The Elements of Qualitative Chemical Analysis, vol. 1, parts 1 and 2. / With Special Consideration of the Application of the Laws of Equilibrium and of the Modern Theories of Solution. - Julius Stieglitz

would be facilitated by the high concentration of hydrogen-ion.

Summary.

Oxidation of Organic Compounds.

Formaldehyde, like other aldehydes, is readily oxidized. A favorite reagent, used in oxidizing it, is an ammoniacal solution of silver nitrate (exp.), the separation of silver from such a solution being a characteristic reaction of aldehydes. The reagent is rendered still more sensitive by the addition of sodium or potassium hydroxide.[579] We may ask how we would interpret, from the point of view of the electric theory of oxidation and reduction, the oxidation of formaldehyde and the reduction of silver nitrate to silver, under these conditions. According to the theory, the oxidizing agent in silver nitrate is the silver-ion, the discharge of which gives positive electricity, which the oxidized substance, the formaldehyde, must absorb. But in a silver nitrate solution there is a far larger concentration of the silver-ion than in an ammoniacal solution (p. [220]), containing the same total concentration of silver. The complex silver-ammonium-ion Ag(NH₃)₂⁺, it may be recalled, is a rather stable one,[580] and, consequently, the addition of ammonia to silver nitrate should decidedly weaken its oxidizing power. Still, the practical use of ammonia, especially in combination with sodium hydroxide, is found to be most effective. We are led to suspect that, in spite of the untoward effect of ammonia on the oxidizing power of the silver compound, an alkaline solution is desirable for the sake of the effect of the alkali on formaldehyde, the reducing substance involved. To follow up this conclusion, we must next consider, in some detail, the nature of formaldehyde; we shall presently find that the conclusion, which we have just reached, as to the probably favorable effect of alkali on the reducing power of formaldehyde, will be verified by experiments, which the consideration of formaldehyde will suggest.

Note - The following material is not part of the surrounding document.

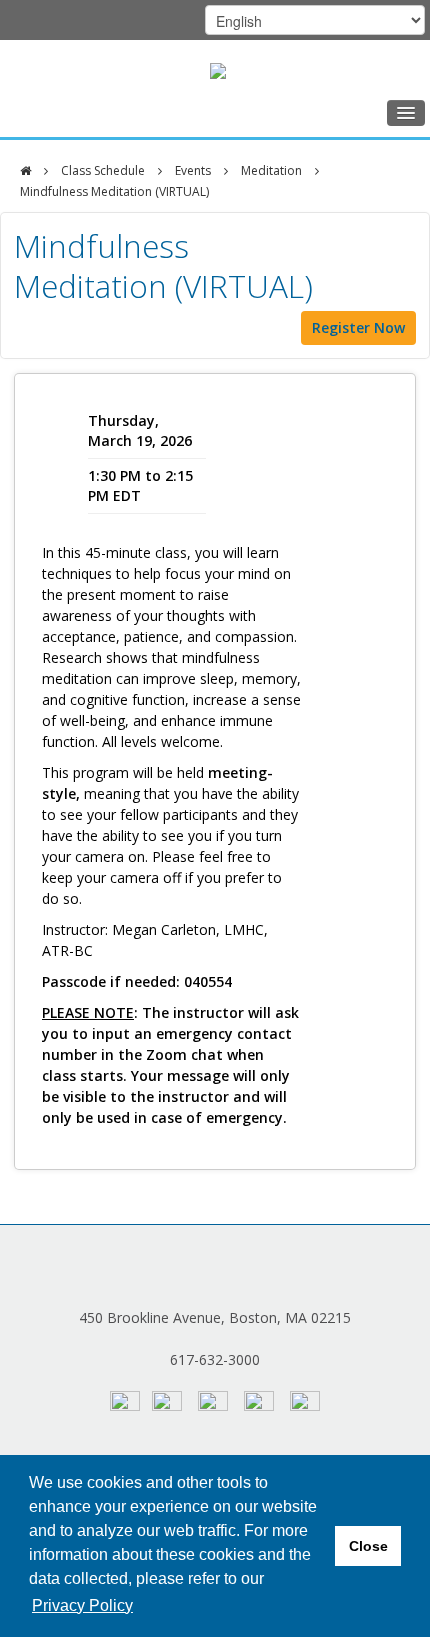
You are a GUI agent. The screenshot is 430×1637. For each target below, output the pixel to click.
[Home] (25, 171)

The oxidation of formaldehyde may most clearly be formulated on the basis of views, developed by Nef, on the formation of methylene[581] derivatives, containing bivalent carbon atoms. A solution [p291] of formalin contains formaldehyde in a variety of forms, in a very complex condition of equilibrium. Of these compounds, the aldehyde, CH₂O, probably exists in two forms, which have the same composition and molecular weight, but which differ in the arrangement of the atoms in the molecules (in the structure of the molecules); we probably have CH₂═O ⥃ CH(OH), the former of which (CH₂═O) is, most likely, by far the more stable and the chief one of these two substances, present under ordinary conditions. The second compound CH(OH) may be present in traces only. One difference, we note, lies in the position of one of the hydrogen atoms in the respective molecules; the second form contains a hydroxide group (OH), which gives it the properties of an acid and renders it capable of forming salts CH(OMe) with bases. But the molecule of this second form also would contain a carbon atom, only two of whose valences are satisfied (by H and OH), two of the ordinary four valences of a carbon atom being thus left free or unsaturated. We may indicate the two free carbon valences in the formula ═CH(OH). Such an unsaturated, bivalent carbon atom ═C would be particularly sensitive to oxidation.[582]

Besides these two forms, a formalin solution also contains a polymerized form, probably (CH₂O)₂, which in dilute solution, or under the influence of heat, slowly breaks down into formaldehyde, (CH₂O)₂ ⇄ 2 CH₂O.

The addition of alkali to the mixture probably leads to the formation of the salt ═CH(OMe), thus disturbing all the conditions of equilibrium and leading to the transformation of a very much larger part of the aldehyde into a compound containing the characteristic unsaturated (bivalent) carbon, than was originally present. The aldehyde will thus become more susceptible to oxidation as a result of the enormous increase in the concentration of the oxidizable component. We may assume this to be either the salt, ═CH(OMe), or its negative ion, ═CH(O⁻), or both, or some analogous derivative. Further, the two free valences of a bivalent carbon atom may be considered to consist of a positive and a negative charge of electricity, either actual or potential,[583] and the oxidation will consist [p292] primarily in the absorption of two positive charges, from the oxidizing agent, to convert the negative charge on the carbon atom, say in ±CH(ONa), into a positive charge.[584] If the oxidizing agent is alkaline silver nitrate solution, we may formulate the successive actions as follows:

(NaO)HC± + 2 Ag⁺ → (NaO)HC²⁺ + 2 Ag ↓.

The two positive silver ions correspond to two negative ions, e.g. hydroxide ions HO⁻, which are set free by the discharge of the silver ions, and which, in turn, will combine with the oxidized carbon atom holding the two positive charges:

(NaO)HC²⁺ + 2 HO⁻ → (NaO)HC(OH)₂ → (NaO)HC:O + H₂O.